She said there is a need to reform the filibuster.  

“Somebody shouldn’t be able to call the cloakroom from a bar downtown and say ‘I object,’” McCaskill said. “They should have a standing, talking filibuster.”

McCaskill said voting rights should be carved out as an exception. Appointments are now an exception to the filibuster. She believes voting rights could legitimately be couched as such an essential in the democracy.

“If we do away with the filibuster, it will swing back and forth,” McCaskill said. “There will be no really big long-term change because it will become just whoever is in charge. I’m not sure that is what the Founding Fathers wanted.” 

 Integrity has been undermined

When people used to run for office, integrity was a pretty important value, McCaskill said. 

“People would believe what you said,” she said. “Donald Trump took that and turned it on its ear. He basically played to people’s cynicism and their sense of grievance.” 

The main thing that has changed with the advent of the internet, McCaskill said. She doesn’t know whether it was Trump, the internet or an unhealthy combination of the two. 

McCaskill said next Tuesday’s gubernatorial race in Virginia would be important because the Republican candidate is trying to have it both ways – courting Trump voters without embracing Trump. She said it would be interesting to see if he can thread that needle.

Mannies asked: With the media backdrop of the silos, did polarization of the media affect Missouri’s polarization? 

The Missouri Legislature, during the beginning of COVID-19, legalized brass knuckles, McCaskill said.

Pixel coordinate grounding data:
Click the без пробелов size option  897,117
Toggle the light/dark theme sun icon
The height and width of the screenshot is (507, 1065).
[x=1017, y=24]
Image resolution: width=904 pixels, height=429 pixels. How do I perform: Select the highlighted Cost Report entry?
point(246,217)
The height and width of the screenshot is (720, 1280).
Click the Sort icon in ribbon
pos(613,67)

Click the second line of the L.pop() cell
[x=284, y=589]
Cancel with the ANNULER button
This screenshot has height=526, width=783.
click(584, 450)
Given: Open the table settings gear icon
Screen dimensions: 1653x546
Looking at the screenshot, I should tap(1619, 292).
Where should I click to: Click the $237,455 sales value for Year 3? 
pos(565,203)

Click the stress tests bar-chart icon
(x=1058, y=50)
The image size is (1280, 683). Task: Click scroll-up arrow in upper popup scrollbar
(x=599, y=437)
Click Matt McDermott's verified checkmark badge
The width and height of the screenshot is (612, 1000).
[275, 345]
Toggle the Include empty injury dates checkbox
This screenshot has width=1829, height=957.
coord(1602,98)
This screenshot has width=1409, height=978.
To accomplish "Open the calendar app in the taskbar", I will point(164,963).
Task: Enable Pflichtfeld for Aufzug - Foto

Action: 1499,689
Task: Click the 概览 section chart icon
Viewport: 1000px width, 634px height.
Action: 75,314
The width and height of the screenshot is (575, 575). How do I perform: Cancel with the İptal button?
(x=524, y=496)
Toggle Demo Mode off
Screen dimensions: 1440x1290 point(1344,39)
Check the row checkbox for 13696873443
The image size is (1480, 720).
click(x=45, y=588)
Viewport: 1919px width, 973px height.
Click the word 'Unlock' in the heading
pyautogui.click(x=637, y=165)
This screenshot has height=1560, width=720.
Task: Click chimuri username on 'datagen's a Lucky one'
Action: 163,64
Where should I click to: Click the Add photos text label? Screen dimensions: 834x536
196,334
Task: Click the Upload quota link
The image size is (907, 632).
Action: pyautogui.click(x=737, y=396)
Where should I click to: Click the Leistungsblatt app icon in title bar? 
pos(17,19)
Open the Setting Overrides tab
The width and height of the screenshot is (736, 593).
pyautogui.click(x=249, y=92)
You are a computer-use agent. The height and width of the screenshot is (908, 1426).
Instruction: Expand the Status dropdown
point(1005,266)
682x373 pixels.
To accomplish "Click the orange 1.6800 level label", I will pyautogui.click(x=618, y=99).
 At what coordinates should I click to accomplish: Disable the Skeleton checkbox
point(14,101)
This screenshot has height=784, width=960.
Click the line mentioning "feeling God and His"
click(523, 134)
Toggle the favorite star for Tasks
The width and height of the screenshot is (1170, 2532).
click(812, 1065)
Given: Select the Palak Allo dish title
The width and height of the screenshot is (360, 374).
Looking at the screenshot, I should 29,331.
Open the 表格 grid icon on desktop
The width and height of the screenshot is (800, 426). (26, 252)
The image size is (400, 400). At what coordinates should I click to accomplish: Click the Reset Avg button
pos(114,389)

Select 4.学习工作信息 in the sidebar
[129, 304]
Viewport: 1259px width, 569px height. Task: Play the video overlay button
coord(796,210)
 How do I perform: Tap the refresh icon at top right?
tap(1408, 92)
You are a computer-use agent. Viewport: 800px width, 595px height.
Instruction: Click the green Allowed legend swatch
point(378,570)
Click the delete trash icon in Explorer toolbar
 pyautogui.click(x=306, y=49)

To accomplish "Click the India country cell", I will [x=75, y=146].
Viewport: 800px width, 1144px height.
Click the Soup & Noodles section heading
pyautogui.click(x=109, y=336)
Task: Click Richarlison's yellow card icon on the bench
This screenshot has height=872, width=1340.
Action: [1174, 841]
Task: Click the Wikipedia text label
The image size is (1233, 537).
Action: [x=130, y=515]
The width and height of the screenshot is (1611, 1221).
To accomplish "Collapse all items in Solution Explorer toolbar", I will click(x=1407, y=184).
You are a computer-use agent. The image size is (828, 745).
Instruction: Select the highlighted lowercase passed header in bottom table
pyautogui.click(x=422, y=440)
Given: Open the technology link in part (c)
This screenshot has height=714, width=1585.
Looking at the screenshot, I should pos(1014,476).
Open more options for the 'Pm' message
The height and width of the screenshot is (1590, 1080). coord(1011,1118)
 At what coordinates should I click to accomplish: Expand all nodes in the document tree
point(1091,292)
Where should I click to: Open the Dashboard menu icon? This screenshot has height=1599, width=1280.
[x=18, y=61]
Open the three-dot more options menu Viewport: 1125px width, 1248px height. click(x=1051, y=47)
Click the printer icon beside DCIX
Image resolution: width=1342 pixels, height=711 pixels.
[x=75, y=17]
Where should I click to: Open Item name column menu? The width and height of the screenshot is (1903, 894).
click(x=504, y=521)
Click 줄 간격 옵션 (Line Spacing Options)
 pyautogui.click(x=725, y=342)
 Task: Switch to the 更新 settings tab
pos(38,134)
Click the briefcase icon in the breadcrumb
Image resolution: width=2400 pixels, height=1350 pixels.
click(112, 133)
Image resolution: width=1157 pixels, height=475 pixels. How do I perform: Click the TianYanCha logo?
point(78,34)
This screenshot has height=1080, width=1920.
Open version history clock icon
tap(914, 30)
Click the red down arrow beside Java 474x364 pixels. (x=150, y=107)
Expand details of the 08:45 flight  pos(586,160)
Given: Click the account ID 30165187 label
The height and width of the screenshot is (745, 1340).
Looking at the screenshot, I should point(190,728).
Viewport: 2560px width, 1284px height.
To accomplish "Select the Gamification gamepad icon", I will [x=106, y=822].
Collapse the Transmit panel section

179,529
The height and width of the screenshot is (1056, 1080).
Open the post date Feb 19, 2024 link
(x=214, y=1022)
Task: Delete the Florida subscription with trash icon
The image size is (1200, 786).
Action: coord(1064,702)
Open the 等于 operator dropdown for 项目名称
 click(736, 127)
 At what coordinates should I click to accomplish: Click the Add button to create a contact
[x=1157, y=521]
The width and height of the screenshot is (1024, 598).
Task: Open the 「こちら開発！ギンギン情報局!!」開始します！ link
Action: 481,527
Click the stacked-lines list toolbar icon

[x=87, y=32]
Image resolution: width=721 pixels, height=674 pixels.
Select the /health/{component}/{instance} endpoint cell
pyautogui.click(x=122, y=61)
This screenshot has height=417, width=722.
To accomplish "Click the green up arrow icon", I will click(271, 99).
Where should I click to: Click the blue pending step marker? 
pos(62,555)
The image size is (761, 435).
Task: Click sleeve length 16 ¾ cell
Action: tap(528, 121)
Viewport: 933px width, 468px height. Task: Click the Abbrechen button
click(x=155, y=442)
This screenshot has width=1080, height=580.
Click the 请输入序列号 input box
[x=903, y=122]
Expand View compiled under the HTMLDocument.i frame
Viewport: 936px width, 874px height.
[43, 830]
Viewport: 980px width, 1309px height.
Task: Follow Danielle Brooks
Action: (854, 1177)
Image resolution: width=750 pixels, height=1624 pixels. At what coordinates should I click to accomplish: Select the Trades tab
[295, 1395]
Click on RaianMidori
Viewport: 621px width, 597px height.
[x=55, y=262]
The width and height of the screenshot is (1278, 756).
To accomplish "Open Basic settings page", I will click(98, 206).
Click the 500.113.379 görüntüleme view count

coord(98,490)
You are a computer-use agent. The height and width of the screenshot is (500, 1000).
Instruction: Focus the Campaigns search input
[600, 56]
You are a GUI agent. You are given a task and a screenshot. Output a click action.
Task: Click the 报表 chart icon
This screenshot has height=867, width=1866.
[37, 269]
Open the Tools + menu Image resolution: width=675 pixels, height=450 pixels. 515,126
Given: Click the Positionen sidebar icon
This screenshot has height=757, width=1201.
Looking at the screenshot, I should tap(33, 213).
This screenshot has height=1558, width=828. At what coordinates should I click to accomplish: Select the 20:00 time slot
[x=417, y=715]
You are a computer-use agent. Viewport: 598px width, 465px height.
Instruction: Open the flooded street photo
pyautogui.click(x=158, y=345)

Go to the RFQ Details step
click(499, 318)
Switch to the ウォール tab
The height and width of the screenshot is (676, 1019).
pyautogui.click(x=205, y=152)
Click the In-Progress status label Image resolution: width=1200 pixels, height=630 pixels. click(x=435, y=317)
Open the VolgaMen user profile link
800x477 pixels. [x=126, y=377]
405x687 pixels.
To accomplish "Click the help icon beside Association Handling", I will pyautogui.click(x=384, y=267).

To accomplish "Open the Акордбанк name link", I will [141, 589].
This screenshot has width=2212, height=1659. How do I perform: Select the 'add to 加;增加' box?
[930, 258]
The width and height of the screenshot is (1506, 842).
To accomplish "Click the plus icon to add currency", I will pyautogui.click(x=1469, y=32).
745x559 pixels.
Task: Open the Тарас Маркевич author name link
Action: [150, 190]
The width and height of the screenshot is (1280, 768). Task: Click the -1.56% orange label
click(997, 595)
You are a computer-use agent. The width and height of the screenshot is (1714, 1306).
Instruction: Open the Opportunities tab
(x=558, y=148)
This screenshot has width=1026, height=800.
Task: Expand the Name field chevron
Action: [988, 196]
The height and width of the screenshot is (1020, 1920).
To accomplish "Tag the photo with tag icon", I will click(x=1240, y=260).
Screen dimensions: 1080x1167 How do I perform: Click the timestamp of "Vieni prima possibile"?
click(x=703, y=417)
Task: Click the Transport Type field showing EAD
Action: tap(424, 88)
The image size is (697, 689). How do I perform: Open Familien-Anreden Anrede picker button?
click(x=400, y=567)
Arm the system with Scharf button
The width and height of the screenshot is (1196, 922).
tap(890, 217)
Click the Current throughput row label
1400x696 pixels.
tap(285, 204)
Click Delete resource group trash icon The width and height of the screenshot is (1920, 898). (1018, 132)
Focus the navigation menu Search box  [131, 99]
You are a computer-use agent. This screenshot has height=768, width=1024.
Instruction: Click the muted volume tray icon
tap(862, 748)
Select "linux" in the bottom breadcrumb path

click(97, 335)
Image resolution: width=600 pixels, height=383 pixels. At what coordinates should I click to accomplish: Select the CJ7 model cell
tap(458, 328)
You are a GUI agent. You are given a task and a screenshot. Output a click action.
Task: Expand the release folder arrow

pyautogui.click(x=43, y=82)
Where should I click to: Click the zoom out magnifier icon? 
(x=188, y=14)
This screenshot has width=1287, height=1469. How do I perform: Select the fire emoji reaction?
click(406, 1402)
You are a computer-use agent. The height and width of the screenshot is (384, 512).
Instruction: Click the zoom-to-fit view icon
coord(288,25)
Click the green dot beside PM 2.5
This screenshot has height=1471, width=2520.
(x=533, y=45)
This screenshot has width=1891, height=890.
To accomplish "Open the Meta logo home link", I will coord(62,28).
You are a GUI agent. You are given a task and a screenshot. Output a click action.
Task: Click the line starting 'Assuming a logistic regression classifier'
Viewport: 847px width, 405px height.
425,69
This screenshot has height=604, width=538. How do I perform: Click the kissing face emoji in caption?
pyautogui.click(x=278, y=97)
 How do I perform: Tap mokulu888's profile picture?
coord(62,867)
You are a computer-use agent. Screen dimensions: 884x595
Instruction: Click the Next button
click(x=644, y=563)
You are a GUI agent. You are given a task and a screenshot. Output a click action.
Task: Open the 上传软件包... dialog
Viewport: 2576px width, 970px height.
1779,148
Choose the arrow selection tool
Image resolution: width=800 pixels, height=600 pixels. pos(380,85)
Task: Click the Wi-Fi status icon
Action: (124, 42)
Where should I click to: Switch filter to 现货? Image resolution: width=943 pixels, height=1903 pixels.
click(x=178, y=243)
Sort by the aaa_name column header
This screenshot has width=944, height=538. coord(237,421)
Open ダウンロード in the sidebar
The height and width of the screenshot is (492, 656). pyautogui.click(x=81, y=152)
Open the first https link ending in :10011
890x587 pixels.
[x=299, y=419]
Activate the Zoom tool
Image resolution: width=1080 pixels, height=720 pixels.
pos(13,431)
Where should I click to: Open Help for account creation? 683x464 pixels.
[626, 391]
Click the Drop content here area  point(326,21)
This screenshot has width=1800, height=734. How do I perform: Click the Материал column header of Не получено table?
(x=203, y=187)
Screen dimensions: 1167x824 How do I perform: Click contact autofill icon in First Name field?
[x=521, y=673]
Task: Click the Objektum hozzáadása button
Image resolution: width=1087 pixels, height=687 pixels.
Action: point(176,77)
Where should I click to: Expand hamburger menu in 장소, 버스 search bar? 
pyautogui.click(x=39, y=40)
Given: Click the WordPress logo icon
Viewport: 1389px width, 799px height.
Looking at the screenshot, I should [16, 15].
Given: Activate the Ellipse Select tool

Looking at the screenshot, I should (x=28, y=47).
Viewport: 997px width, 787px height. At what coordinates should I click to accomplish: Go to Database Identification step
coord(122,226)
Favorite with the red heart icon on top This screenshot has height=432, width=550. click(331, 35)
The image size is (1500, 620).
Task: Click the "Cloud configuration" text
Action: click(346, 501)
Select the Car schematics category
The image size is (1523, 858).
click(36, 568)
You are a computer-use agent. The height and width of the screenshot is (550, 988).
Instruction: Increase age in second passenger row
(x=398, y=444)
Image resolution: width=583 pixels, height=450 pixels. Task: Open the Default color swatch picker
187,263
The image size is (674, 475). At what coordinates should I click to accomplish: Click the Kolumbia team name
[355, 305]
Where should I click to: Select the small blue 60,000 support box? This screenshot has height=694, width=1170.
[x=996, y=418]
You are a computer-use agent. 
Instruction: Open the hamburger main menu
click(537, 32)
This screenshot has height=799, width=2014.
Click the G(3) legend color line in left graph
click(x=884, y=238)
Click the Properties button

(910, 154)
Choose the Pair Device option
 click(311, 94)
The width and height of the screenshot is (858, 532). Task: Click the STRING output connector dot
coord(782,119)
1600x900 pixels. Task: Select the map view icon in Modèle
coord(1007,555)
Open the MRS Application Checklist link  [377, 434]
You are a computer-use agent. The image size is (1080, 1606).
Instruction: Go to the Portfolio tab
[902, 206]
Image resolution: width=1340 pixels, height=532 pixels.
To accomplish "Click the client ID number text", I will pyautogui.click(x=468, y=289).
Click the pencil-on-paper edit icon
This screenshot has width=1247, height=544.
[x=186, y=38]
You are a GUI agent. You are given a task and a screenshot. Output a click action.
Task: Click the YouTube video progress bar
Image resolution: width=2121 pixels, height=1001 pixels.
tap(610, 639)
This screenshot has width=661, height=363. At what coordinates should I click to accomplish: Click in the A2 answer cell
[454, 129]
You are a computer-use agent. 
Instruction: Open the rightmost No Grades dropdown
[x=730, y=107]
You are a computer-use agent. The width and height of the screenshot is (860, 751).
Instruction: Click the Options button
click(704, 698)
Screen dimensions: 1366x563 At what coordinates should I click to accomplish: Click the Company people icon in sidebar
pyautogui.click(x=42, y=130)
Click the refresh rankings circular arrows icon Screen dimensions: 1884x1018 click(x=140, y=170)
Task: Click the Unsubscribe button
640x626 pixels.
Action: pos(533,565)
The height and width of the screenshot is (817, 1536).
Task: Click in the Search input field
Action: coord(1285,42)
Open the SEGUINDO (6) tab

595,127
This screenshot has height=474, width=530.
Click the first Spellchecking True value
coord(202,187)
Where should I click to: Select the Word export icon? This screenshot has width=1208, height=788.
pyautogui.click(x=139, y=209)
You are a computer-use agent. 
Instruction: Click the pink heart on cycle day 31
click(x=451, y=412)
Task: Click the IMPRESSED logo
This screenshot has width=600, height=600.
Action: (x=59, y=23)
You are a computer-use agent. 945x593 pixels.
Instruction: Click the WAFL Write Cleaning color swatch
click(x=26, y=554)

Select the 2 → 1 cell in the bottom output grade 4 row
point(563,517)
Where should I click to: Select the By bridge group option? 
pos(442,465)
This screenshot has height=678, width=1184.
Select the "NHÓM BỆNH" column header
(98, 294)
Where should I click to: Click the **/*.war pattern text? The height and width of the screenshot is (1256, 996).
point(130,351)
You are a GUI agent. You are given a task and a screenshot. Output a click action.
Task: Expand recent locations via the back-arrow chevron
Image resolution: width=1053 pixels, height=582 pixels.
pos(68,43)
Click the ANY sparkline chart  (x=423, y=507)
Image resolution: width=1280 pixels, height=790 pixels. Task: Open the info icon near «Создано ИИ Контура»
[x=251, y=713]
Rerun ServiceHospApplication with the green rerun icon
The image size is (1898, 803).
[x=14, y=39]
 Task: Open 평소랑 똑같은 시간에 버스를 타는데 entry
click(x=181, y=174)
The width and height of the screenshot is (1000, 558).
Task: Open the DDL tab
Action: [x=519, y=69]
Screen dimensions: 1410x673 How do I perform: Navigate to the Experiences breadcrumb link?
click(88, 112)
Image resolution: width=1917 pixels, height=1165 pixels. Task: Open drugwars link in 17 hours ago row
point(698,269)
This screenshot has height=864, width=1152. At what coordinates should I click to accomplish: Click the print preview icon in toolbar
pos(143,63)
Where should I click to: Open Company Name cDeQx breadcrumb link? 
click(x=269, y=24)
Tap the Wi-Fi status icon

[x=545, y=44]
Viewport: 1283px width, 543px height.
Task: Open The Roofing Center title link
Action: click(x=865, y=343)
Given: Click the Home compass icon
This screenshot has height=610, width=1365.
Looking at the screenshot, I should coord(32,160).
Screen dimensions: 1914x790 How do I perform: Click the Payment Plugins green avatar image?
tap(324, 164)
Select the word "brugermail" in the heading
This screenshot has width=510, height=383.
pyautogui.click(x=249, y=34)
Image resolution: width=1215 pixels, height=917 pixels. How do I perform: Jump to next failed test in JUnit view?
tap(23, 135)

REQUIREMENT 1:
Reproduce the McCaskill article from the words "She said there" through "value, McCaskill said.", swapping "filibuster" for "cloture rule" wherever it occurs.
REQUIREMENT 2:
Write the next part of the McCaskill article, picking up after its last sentence.

EXERCISE RESULT 1:
She said there is a need to reform the cloture rule.  

“Somebody shouldn’t be able to call the cloakroom from a bar downtown and say ‘I object,’” McCaskill said. “They should have a standing, talking cloture rule.”

McCaskill said voting rights should be carved out as an exception. Appointments are now an exception to the cloture rule. She believes voting rights could legitimately be couched as such an essential in the democracy.

“If we do away with the cloture rule, it will swing back and forth,” McCaskill said. “There will be no really big long-term change because it will become just whoever is in charge. I’m not sure that is what the Founding Fathers wanted.” 

 Integrity has been undermined

When people used to run for office, integrity was a pretty important value, McCaskill said.

EXERCISE RESULT 2:
“That moment was just a defining moment for me about how far we had fallen in terms of representation in Jefferson City prioritizing, I think, the issues most Missourians want them to care about,” she said. “The reason that is happening is because the Republicans did something very effectively, not just in Missouri, but in the country, and that is they weaponized cultural issues.”

In the past, McCaskill said in Jefferson City, there was a lot of time spent on the meat and potatoes of what state government is supposed to be doing and the services it’s supposed to be providing. 

“Republicans don’t talk about stuff anymore, they don’t really even try to legislate on that stuff anymore,” she said. “It’s all about cultural stuff.”

McCaskill said she wants Democrats to do a better job of bringing up cultural issues on their side of the equation, including abortion rights and gun control.

In regard to other cultural issues that could be helpful to Democrats, politically, McCaskill said the main one is voting. 

“They want to keep you from voting,” she said. “The freedom to participate in our democracy is a cultural issue. And I think it is one that could be really good for our party.” 

“The other thing is it’s going to motivate a lot of people to vote because what those guys haven’t figured out, that are pushing all this voter suppression stuff, Black and Brown Americans know what they’re doing,” she said. “They know they are trying to keep them from voting. And you know what is going to happen psychologically, it’s going to motivate them to vote more, I really do believe that.” 

McCaskill said she was surprised one of the Republican candidates for the Senate in Missouri  “isn’t trying to take a traditional Republican role…saying I believe in conservative values but not all this crazy talk.” McCaskill referred to the Trump-like rhetoric of the candidates, including Mark McCloskey, whom she referred to as that “crazy gunwaving St. Louis West End gun lawyer.”

McCaskill suggested that Democrats may have to wait a cycle or two to win statewide political office but added that the nomination of Eric Greitens, might open the door sooner.